Go through the lines below. Copy those with "label".

** Opening THE DATA block **

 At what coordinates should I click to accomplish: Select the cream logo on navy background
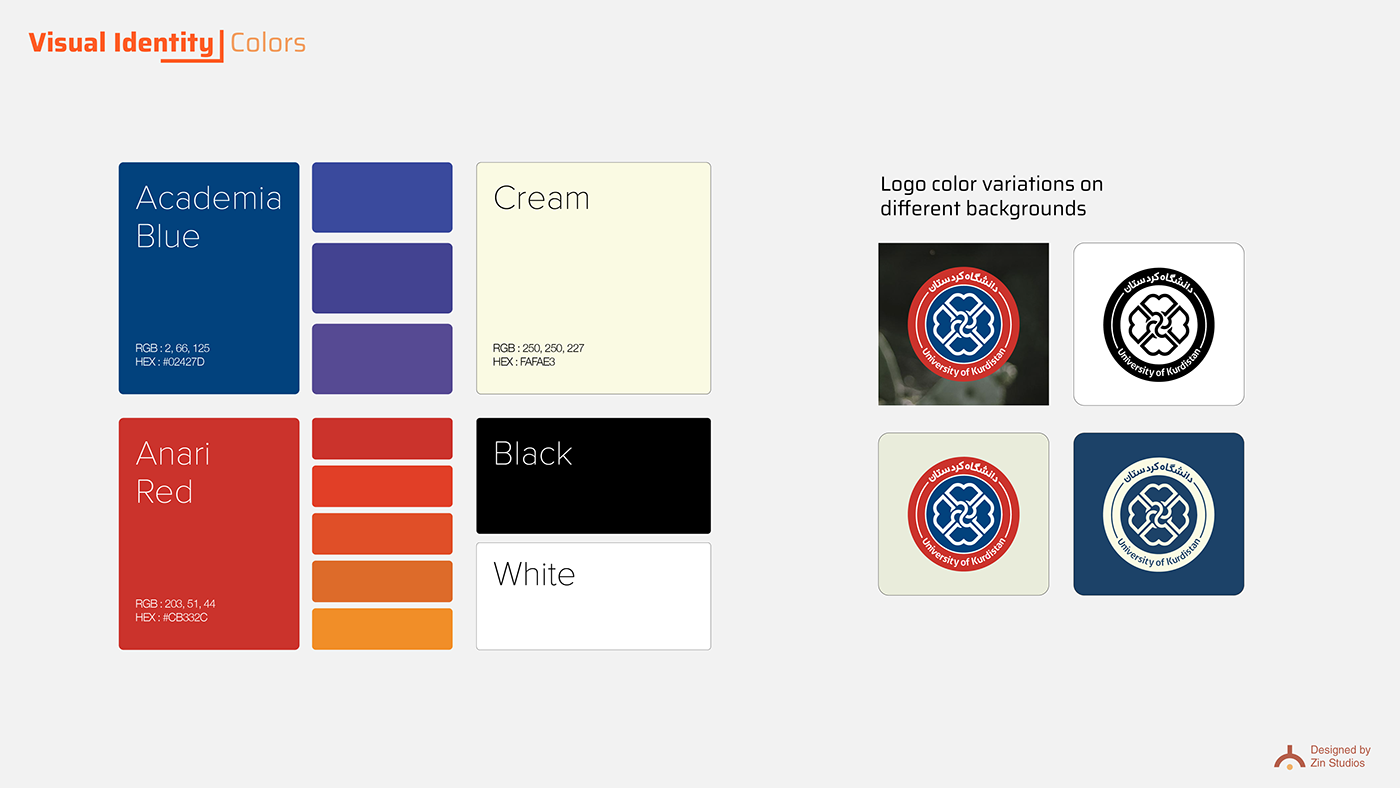tap(1159, 514)
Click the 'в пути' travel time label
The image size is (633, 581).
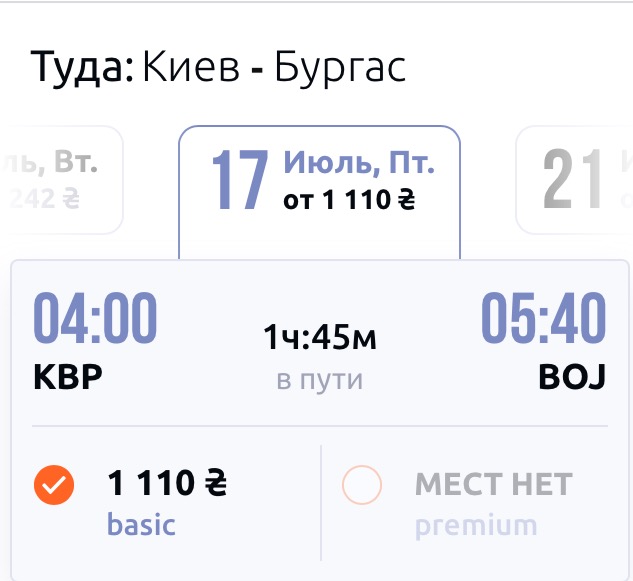(320, 380)
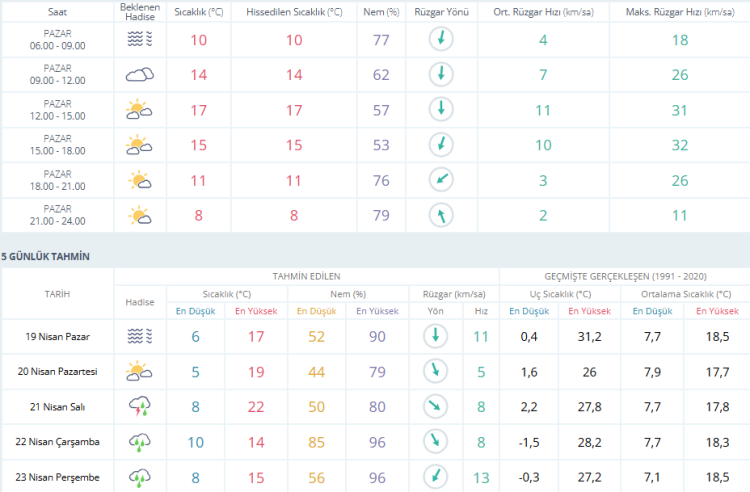
Task: Click the fog icon for Pazar 06.00-09.00
Action: tap(139, 40)
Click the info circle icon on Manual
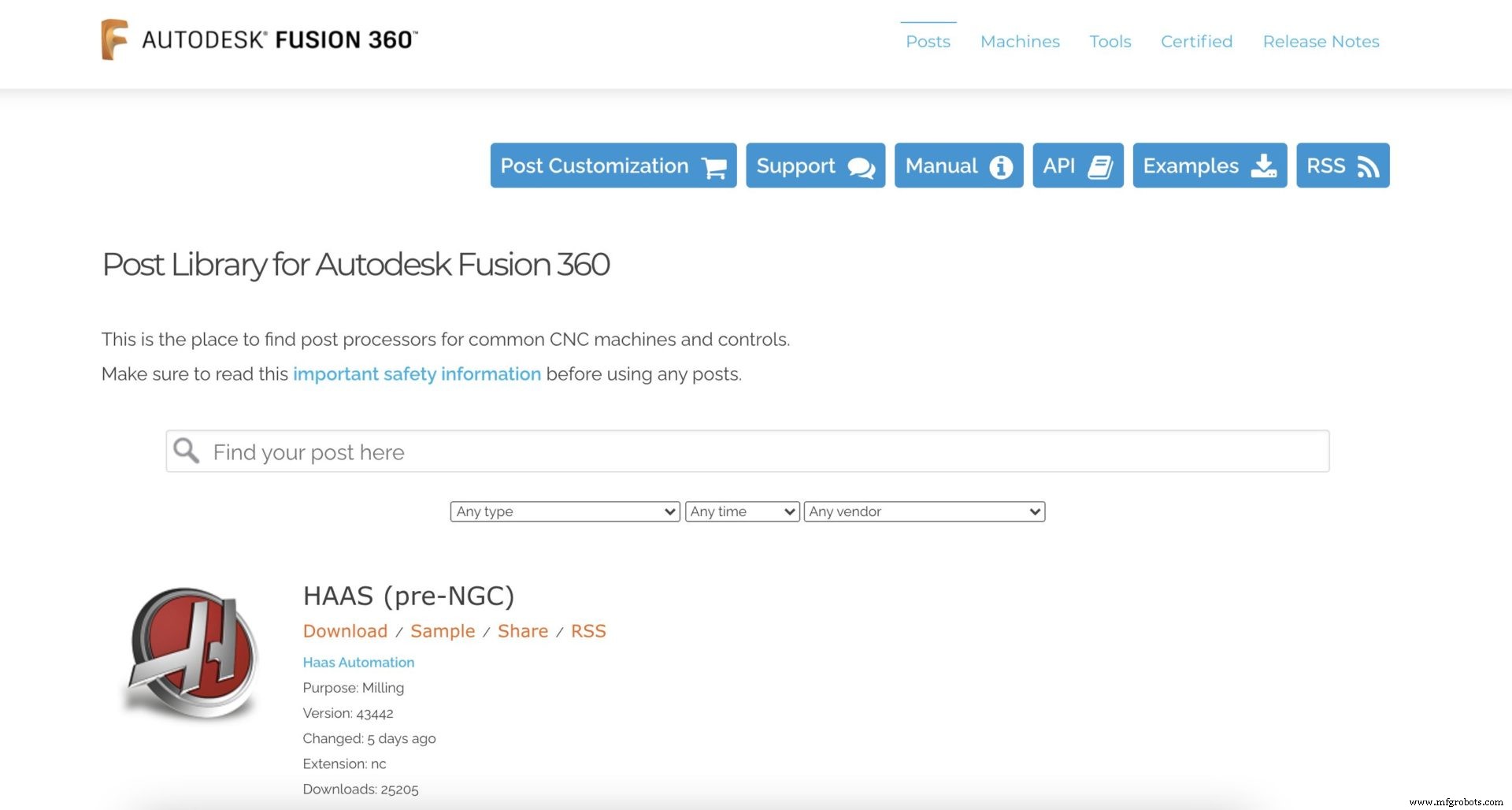Image resolution: width=1512 pixels, height=810 pixels. pos(1001,167)
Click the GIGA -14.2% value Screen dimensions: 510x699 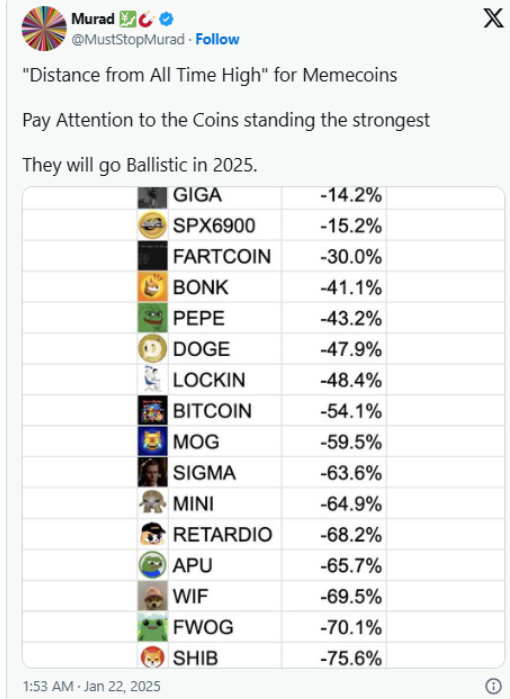pos(351,195)
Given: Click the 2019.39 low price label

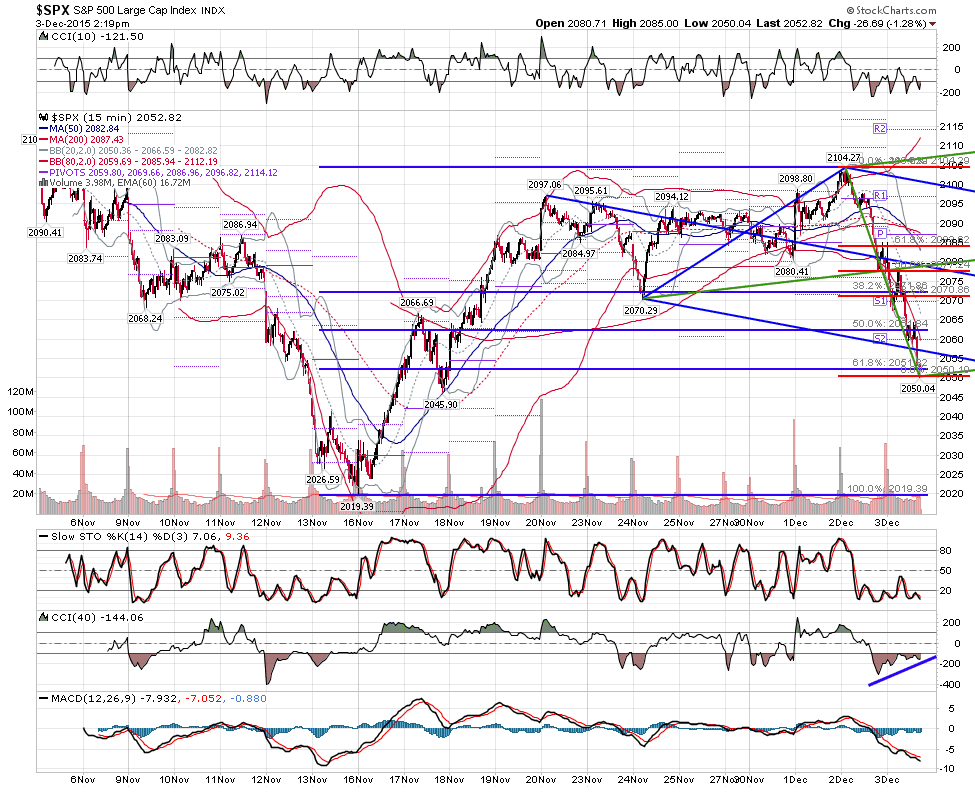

** Closing THE DATA block **

● **SOLVED EXERCISE**:
Click the 'в пути' travel time label
Given: Click the 2019.39 low price label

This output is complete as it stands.